SUR LA BRANCHE
Une fantaisie inégale, mais portée par Daphné Patakia
Fraîchement sortie de l’hôpital psychiatrique, Mimi, proche de la trentaine, se présente dans un cabinet d’avocats, espérant décrocher un emploi. Perturbée par la franchise de la jeune femme, Maître Claire Bloch, qui n’a pas l’intention de l’embaucher, lui propose cependant une mission : récupérer auprès de son ancien associé, Maître Paul Rousseau, un dossier sensible dont elle a besoin. Alors que Mimi s’exécute, elle fait la connaissance de cet avocat odieux et déprimé, mais aussi de Christophe, un étrange prisonnier breton, comme elle, qui se prétend innocent et dont le cas va devenir une obsession…
Marie Garel-Weiss, dont le premier long "La Fête est finie" reçut un bel accueil, et fut suivi du téléfilm "Qu'est-ce qu'on va faire de Jacques ?", diffusé sur Arte, nous revient avec "Sur la branche", une comédie dramatique qui met en scène un duo de personnages à la marge. D’un côté il y a Mimi, jeune femme au regard pénétrant, fragile mais volontaire face à un monde qui engendre chez elle des réactions et émotions vives. De l’autre il y a Paul, avocat isolé, entre mal-être et persécution par certains de ses clients, reclus chez lui jusqu’à ce que débarque Mimi. Les deux premières scènes avec Mimi semblent d’ailleurs caractéristiques de son état. Attentive aux autres et consciente des risques face au monde, lorsqu’un patient ami sur le point de sortir de l’hôpital avant elle, lui confie qu’il a « envie de planter un couteau à pain dans la tête » de sa mère, elle est aussi obsessionnelle et butée lorsqu’elle a un objectif, incapable de comprendre l’indécision chez les autres, et refusant de déceler des signes de rejet.
En cela, l’on peut dire que Daphné Patakia ("Djam", "Benedetta", "Les Cinq Diables") se voit offert ici un beau rôle, qu’elle semble habiter immédiatement, alternant présence envahissante et soudains retraits ou crises d’angoisse. En choisissant de faire son personnage, quelqu’un d’à la fois en permanente réflexion et d’inconscient, opposé naturel d’un Paul (Benoît Poelvoorde, convainquant) fermé aux autres, l’auteure donne une teinte de comédie à l’ensemble, qui oscille cependant entre réussites (la rencontre avec Claire, une scène de sexe au parloir, la conduite nocturne…) et scènes plus malaisantes (les entretiens avec la psy, la première scène de parloir, le repas avec la famille qui accuse Christophe…). S’éloignant certes des repères usuels sur la psychiatrie, Marie Garel-Weiss se dispense aussi malheureusement de réalisme, lorsque Mimi se retrouve enfermée seule dans le cabinet d’avocats, où lorsqu’elle retourne seule au parloir, alors qu’on sait pourquoi Paul n’est pas elle à ce moment-là.

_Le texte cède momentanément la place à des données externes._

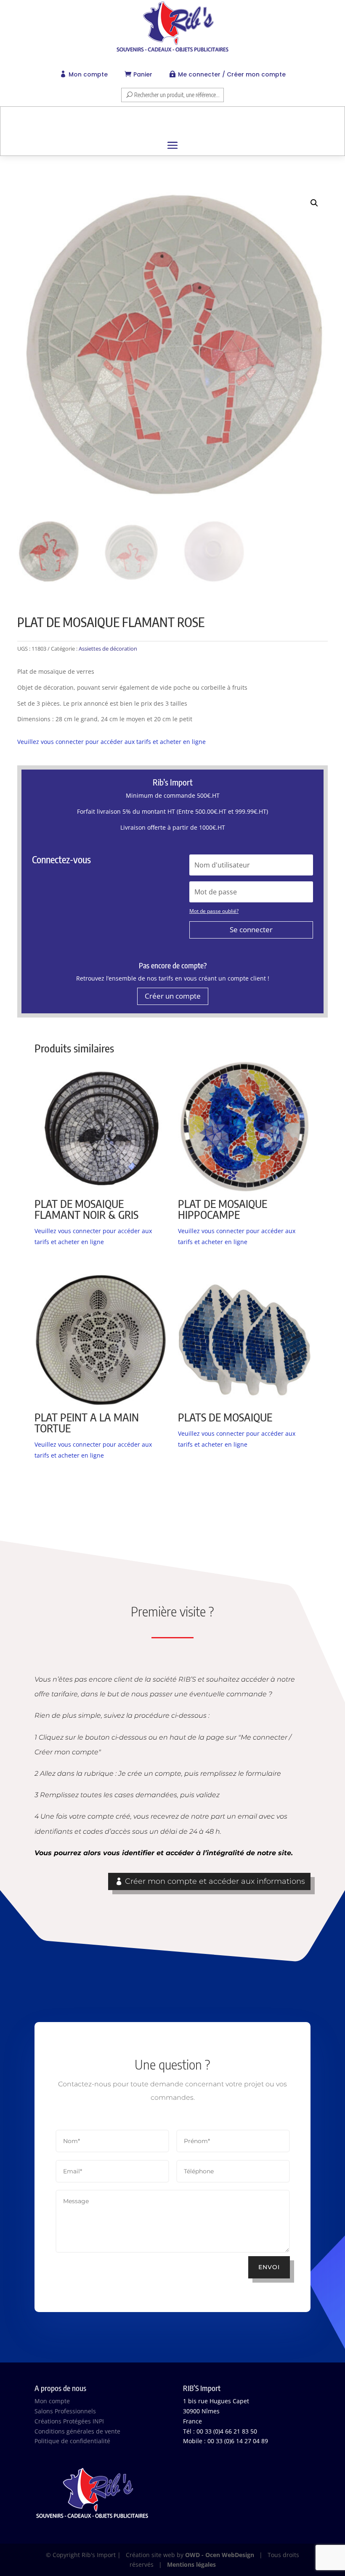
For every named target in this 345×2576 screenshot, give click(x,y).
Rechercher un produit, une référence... (177, 94)
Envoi (269, 2267)
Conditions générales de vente (77, 2431)
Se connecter (251, 929)
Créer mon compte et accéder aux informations (215, 1881)
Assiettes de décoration (108, 648)
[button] (314, 203)
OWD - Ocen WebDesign (219, 2555)
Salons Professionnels (65, 2411)
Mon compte (88, 74)
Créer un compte (173, 996)
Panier (142, 74)
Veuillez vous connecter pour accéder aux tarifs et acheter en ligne (111, 742)
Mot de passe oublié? (214, 911)
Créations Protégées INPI (69, 2421)
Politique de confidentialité (72, 2441)
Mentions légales (191, 2564)
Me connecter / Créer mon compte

Agnès Jaoui et Raphaël Quenard complètent le casting, la première nous rappelant à quel point elle est une actrice sensible, le second nous faisant nous interroger sur sa capacité à sortir du même registre. Reste une œuvre intrigante, teintée d’espoir, où la folie douce augmente avec l’ouverture au monde comme celle proposée par les décors, mais qui aurait sans doute mérité d’exploiter plus la branche comique et investigatrice liée aux clients bafoués de Paul. Au final, les scènes avec les deux femmes persécutrices ne semblent malheureusement que des parenthèses dans un scénario où un autre genre de folie avait en fait parfaitement sa place.